An Integrated Framework for Multi-Granular Explanation of Video Summarization
Konstantinos Tsigos, Evlampios Apostolidis, Vasileios Mezaris
TL;DR
This work addresses the lack of interpretable explanations for video summarization by introducing an integrated multi-granular framework that provides fragment-level and object-level visual explanations. It combines a model-agnostic fragment-level approach (adapted LIME on video fragments) with a novel object-level method using Video K-Net panoptic segmentation and perturbation-based explanations, all within a single framework. The authors validate the method on SumMe and TVSum using CA-SUM as the summarizer, reporting both quantitative metrics and qualitative demonstrations that reveal which fragments and objects most influence the summarizer. The framework has practical impact for media editors and retrieval tasks and lays the groundwork for future extensions, including textual descriptions via vision-language models.
Abstract
In this paper, we propose an integrated framework for multi-granular explanation of video summarization. This framework integrates methods for producing explanations both at the fragment level (indicating which video fragments influenced the most the decisions of the summarizer) and the more fine-grained visual object level (highlighting which visual objects were the most influential for the summarizer).

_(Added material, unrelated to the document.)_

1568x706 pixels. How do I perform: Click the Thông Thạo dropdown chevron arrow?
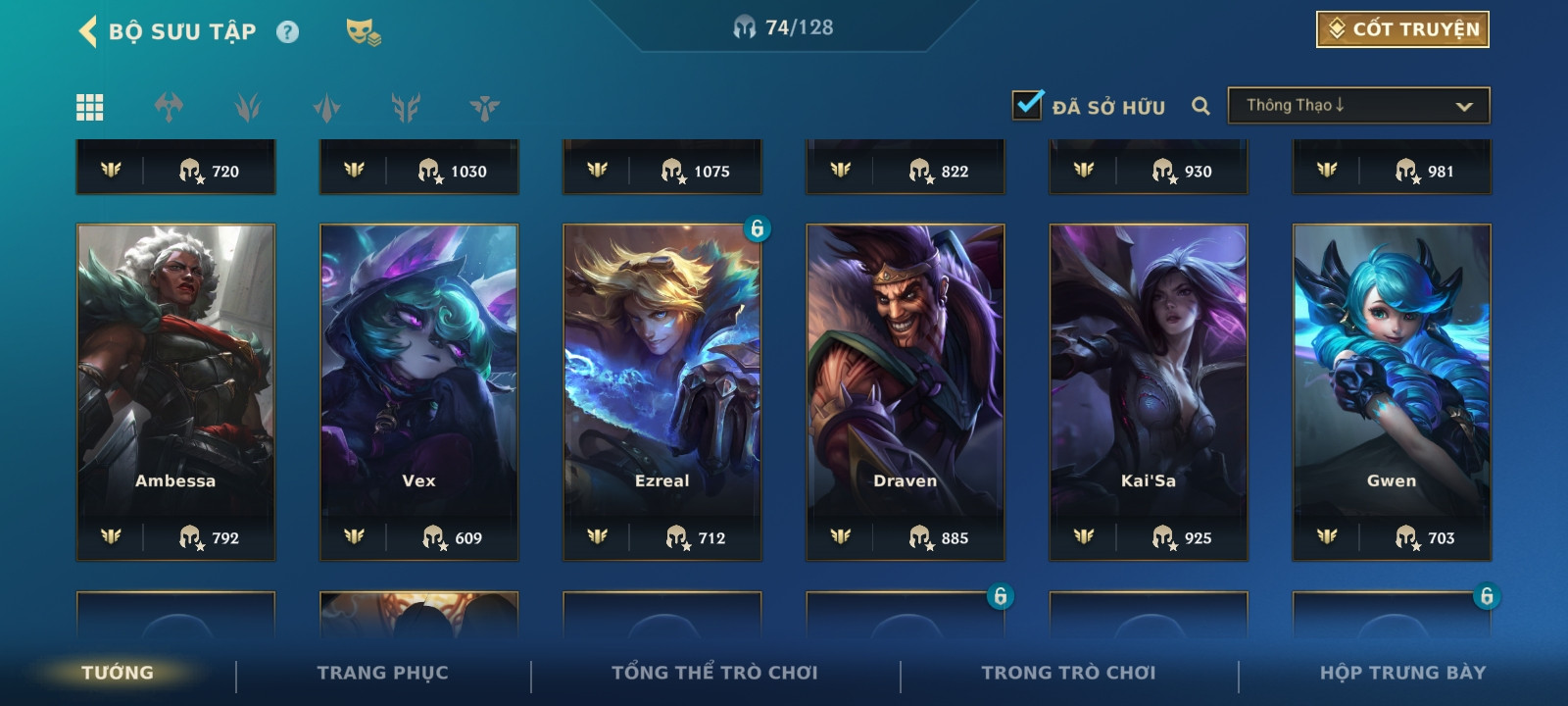point(1464,106)
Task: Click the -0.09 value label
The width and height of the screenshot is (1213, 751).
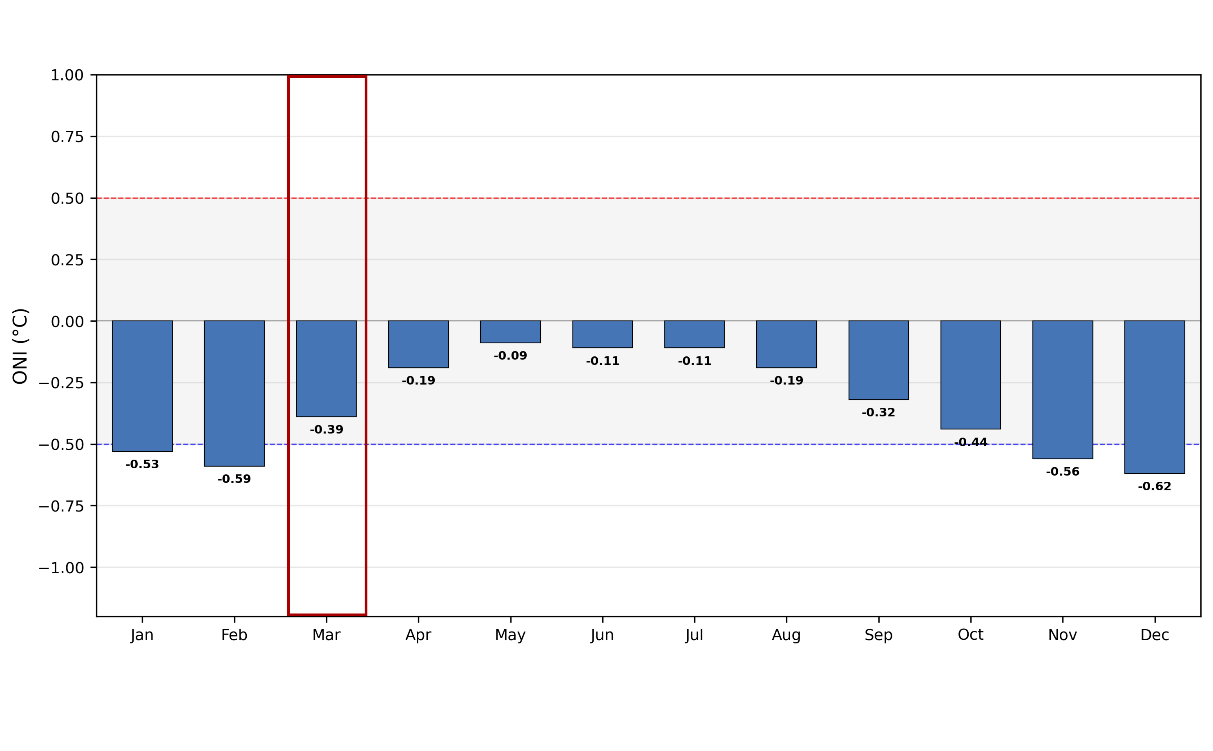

To build this framework, we extend our previous work on this field, by investigating the use of a model-agnostic, perturbation-based approach for fragment-level explanation of the video summarization results, and introducing a new method that combines the results of video panoptic segmentation with an adaptation of a perturbation-based explanation approach to produce object-level explanations. The performance of the developed framework is evaluated using a state-of-the-art summarization method and two datasets for benchmarking video summarization. The findings of the conducted quantitative and qualitative evaluations demonstrate the ability of our framework to spot the most and least influential fragments and visual objects of the video for the summarizer, and to provide a comprehensive set of visual-based explanations about the output of the summarization process.